Noé García Gómez

Cuando eran los tiempos del PRI-Estado era un ente acaparador de posiciones, puestos y administraciones, se tenían condicionantes para que si un personaje con tendencia autoritaria llegaba al poder, podía utilizar recursos e instituciones a su cargo para reprimir, perseguir, encarcelar y hasta asesinar a quien le resultara un obstáculo para sus intereses. Así ocurrió con la matanza de Tlatelolco en 1968, y tres años después la historia de México se vio nuevamente empañada por otra masacre contra jóvenes, en su mayoría estudiantes, el  10 de junio de 1971, justo cuando se celebraba el Jueves de Corpus, alumnos principalmente de la UNAM e IPN, salieron  a las calles en apoyo a la huelga que se había conjurado en la Universidad de Nuevo León. Aproximadamente 120 estudiantes fueron asesinados durante la masacre del Jueves de Corpus de 1971; algunos quedaron ahí en las calles otros fallecieron en hospitales o cárceles.

Las entonces autoridades diseñaron una trampa, con un grupo paramilitar que después se sabría que los llamaron “Los Halcones”; y que habían sido entrenados por la CIA y la Dirección General de Seguridad. Luis Echeverría Álvarez era el presidente del país, su director de Gobernación era un joven Manuel Bartlet hoy paradójicamente funcionario y hombre de las confianzas de López Obrador.

El gobierno diseño una siniestra trampa, que consistió en colocar en ciertas calles granaderos, policías y cercas, formando vallas para con ello desviar la manifestación y llevarlos a una zona donde los esperaban los halcones, paramilitares vestidos de civil y asemejando la moda de los jóvenes de la época, las primeras líneas de este grupo paramilitar estaba armado con varas de bambú y las posteriores contaban con armas de fuego; la estrategia estaba claramente trazada por una mano fratricida, la idea era generar la versión de que fue un “choque entre grupos estudiantiles”.

Un reportaje de la época en la revista ¿Por qué? Escribió:

“¿Quién es el responsable de esta cacería?

¿Pueden ser responsables los estudiantes y el pueblo que, en una manifestación pacífica, exigen sus derechos y la libertad de los hombres que sufren cárcel y procesos ilegales por el “delito” de sus ideas políticas?

¿Es responsable el imbécil que dispara bajo una orden dictada desde arriba; el psicópata, el subnormal que integra las porras y el cuerpo de Los Halcones?

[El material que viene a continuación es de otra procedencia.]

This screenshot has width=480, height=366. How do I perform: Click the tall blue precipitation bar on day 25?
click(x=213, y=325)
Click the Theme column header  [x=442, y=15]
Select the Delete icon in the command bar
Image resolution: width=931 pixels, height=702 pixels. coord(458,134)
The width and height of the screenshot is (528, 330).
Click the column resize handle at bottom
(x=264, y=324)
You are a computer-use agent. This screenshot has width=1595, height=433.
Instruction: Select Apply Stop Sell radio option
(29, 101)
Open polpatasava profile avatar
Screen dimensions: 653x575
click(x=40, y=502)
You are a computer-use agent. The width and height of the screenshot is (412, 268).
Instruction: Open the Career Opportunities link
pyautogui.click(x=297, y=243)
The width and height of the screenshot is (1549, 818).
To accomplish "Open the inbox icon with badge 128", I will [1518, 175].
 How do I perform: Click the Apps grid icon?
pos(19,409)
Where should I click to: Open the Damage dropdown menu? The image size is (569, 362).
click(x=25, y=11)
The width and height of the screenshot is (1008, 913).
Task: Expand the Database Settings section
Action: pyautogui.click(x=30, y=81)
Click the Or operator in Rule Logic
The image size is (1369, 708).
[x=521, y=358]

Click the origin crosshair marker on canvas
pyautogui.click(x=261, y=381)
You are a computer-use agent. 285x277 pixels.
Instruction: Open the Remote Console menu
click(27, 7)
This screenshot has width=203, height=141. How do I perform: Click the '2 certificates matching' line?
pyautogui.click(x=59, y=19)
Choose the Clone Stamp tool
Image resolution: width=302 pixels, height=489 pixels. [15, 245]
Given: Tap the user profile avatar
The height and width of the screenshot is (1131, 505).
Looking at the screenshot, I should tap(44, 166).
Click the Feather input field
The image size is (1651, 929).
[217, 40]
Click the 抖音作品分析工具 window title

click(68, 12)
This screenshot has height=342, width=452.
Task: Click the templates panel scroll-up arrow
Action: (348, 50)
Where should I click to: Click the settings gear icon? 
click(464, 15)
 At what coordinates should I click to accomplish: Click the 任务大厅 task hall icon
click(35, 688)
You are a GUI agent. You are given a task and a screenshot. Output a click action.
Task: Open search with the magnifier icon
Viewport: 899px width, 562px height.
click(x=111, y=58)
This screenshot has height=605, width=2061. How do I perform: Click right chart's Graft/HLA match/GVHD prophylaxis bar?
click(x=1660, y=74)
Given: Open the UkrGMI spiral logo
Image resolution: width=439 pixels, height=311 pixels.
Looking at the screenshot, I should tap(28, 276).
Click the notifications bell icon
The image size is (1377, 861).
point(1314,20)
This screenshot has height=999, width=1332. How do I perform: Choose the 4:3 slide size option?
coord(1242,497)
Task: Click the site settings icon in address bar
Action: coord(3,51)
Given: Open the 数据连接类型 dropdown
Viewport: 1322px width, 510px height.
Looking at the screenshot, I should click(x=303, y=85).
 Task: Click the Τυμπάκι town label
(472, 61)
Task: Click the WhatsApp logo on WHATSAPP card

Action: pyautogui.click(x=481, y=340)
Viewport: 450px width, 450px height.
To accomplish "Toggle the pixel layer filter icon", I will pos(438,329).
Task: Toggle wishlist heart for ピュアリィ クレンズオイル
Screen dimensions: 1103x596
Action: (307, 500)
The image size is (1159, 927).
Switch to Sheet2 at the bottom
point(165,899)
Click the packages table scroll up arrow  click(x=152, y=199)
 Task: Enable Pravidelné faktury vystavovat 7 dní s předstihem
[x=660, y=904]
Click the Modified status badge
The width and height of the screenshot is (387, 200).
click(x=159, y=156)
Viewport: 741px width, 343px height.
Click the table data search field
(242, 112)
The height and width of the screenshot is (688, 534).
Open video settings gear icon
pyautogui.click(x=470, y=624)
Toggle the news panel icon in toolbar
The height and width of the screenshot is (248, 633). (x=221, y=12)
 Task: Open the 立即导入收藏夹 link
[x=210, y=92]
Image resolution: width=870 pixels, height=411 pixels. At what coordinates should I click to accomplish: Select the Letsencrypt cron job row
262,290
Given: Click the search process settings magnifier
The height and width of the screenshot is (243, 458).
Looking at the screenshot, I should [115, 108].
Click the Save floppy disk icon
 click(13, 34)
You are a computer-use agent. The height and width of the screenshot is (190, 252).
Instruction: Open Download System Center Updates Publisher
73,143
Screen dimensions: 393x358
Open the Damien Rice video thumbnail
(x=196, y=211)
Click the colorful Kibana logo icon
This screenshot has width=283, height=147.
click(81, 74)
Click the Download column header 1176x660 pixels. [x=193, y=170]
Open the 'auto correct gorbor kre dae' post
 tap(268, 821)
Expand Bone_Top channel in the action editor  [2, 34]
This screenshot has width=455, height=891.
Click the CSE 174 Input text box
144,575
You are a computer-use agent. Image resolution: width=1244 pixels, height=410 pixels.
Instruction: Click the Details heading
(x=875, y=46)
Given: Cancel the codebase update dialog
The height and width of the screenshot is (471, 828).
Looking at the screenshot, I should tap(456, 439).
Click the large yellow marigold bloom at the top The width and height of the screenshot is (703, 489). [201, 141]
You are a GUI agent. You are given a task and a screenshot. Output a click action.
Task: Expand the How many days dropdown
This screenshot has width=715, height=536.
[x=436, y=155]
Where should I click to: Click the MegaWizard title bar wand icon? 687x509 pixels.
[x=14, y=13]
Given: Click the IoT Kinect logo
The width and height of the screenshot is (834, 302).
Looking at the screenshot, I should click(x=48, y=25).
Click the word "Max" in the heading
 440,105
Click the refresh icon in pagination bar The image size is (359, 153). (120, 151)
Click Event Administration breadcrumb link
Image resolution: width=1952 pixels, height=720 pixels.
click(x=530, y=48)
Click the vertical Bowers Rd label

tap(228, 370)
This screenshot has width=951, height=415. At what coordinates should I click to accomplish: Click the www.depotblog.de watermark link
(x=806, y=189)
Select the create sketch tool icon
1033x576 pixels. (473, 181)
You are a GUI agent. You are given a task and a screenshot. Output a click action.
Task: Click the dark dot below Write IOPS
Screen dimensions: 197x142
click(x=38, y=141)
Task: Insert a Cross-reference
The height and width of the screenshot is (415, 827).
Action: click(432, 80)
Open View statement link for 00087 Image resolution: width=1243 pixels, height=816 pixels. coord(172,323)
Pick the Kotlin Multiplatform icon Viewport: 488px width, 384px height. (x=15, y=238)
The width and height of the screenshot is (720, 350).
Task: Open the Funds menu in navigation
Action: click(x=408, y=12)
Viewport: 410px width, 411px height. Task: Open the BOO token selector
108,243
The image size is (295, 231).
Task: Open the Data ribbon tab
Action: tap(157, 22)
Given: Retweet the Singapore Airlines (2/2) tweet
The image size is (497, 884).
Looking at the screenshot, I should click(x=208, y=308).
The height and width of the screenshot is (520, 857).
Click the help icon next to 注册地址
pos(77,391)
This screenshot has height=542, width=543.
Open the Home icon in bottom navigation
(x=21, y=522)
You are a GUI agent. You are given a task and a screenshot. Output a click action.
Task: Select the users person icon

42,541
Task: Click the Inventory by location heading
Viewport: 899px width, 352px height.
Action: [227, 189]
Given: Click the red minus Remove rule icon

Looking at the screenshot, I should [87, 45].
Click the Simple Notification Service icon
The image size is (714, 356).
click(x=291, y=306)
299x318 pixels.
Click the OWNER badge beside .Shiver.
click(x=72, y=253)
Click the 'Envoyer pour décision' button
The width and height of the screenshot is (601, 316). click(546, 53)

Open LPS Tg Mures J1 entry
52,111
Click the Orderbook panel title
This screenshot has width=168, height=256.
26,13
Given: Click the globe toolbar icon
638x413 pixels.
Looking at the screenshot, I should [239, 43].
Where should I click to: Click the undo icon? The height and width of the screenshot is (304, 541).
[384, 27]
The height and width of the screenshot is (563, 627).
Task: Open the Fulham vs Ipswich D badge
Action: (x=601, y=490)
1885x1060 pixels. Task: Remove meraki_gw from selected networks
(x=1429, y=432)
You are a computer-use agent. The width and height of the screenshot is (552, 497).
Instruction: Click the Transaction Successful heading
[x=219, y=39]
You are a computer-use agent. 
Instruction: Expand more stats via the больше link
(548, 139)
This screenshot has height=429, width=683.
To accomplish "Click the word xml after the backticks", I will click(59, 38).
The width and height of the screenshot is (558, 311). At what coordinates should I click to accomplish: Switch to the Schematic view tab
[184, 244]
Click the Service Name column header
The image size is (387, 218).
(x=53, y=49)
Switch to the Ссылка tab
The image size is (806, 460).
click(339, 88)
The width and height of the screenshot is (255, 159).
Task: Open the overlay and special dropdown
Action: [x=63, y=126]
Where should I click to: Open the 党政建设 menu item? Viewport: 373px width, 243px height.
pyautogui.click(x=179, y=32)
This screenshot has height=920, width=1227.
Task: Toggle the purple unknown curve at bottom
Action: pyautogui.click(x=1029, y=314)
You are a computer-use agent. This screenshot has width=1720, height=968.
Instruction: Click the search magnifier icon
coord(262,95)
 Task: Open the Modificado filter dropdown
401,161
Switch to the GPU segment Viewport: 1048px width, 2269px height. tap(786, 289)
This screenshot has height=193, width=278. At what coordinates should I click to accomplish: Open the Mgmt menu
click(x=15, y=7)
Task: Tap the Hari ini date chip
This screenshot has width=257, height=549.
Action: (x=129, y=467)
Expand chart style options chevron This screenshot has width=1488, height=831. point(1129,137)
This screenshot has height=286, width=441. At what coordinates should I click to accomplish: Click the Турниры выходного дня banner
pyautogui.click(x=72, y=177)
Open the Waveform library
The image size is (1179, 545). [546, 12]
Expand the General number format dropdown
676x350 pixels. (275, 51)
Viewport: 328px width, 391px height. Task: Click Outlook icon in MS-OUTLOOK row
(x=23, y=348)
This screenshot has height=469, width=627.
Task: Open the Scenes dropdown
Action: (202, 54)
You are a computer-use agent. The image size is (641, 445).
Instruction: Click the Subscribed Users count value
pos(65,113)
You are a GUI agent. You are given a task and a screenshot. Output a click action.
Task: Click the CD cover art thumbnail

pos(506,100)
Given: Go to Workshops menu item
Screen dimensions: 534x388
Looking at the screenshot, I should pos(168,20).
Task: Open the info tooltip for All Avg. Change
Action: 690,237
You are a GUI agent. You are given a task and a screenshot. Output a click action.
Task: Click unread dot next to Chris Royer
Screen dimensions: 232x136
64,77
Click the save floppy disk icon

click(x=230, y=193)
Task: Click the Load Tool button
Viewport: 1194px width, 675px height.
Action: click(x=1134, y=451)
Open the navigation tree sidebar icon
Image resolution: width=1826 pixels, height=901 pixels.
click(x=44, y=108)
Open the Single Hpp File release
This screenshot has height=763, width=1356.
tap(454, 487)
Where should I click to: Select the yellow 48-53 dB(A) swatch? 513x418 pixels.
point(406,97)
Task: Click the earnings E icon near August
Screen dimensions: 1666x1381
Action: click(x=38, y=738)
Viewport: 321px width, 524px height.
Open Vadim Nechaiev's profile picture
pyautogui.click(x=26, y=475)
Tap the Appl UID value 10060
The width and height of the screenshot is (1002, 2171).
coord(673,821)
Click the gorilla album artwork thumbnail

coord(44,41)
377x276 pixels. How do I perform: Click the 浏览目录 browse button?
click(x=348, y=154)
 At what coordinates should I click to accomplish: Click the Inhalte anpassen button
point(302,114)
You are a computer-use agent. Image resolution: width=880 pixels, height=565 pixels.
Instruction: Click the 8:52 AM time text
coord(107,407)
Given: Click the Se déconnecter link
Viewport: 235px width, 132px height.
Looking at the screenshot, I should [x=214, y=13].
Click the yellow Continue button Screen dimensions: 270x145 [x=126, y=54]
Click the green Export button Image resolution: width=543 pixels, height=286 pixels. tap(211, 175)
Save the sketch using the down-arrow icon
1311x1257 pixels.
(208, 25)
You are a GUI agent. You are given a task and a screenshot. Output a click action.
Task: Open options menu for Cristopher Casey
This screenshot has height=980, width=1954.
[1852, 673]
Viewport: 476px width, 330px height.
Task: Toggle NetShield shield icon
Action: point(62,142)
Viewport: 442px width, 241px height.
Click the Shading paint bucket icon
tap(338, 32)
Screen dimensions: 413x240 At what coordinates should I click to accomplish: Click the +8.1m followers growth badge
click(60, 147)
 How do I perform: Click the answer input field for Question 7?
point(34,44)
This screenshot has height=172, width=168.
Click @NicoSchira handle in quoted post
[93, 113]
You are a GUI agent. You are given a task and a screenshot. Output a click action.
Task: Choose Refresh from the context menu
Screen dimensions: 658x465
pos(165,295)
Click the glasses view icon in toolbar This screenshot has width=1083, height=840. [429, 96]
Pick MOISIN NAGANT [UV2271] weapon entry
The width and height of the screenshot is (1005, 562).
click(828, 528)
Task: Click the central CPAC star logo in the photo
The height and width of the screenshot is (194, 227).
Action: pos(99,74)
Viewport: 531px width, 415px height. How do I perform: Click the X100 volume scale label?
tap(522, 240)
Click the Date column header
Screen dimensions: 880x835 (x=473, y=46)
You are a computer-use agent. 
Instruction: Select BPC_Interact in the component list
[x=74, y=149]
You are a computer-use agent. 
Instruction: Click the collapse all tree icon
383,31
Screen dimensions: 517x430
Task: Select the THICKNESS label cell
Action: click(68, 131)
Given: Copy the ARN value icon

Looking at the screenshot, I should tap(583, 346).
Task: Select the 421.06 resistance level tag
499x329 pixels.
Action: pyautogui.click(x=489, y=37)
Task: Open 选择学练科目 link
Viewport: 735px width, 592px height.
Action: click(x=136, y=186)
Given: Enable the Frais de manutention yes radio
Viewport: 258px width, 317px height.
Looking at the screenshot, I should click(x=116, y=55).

No. El responsable es el régimen, que prefiere invertir el dinero del pueblo en pagar a estos zánganos, en lugar de subir el salario de los maestros, por ejemplo.

El gran responsable es el régimen que mantiene al pueblo bajo la amenaza, en permanente estado de sumisión, disperso por la ignorancia y el ridículo nivel político y cultural; pueblo que entre hambre y enfermedades crónicas se debate con salarios bajísimos y altos impuestos. El responsable es el régimen que funda su poder en la represión individual y colectiva, para “solucionar” los problemas, para enterrar a los hombres que no se humillan ante el pavoroso espectáculo.”

¿Qué exigían estos jóvenes para ser masacrados?

 Básicamente la democratización de la enseñanza, el control del presupuesto universitario por los alumnos y profesores; así como libertad política donde obreros, campesinos, estudiantes e intelectuales gozaran de libertades democráticas reales; Educación de calidad para todos, en especial para campesinos y obreros, y mayor importancia y respeto a la diversidad cultural mexicana; estricta apertura democrática, apoyo a la vida política sindical de los obreros y fin de la represión por parte del gobierno.

El miércoles pasado se cumplieron 49 años de esta masacre y es importante recordarla para que los gobiernos de hoy no se vean tentados a recurrir a tan siniestros métodos represivos.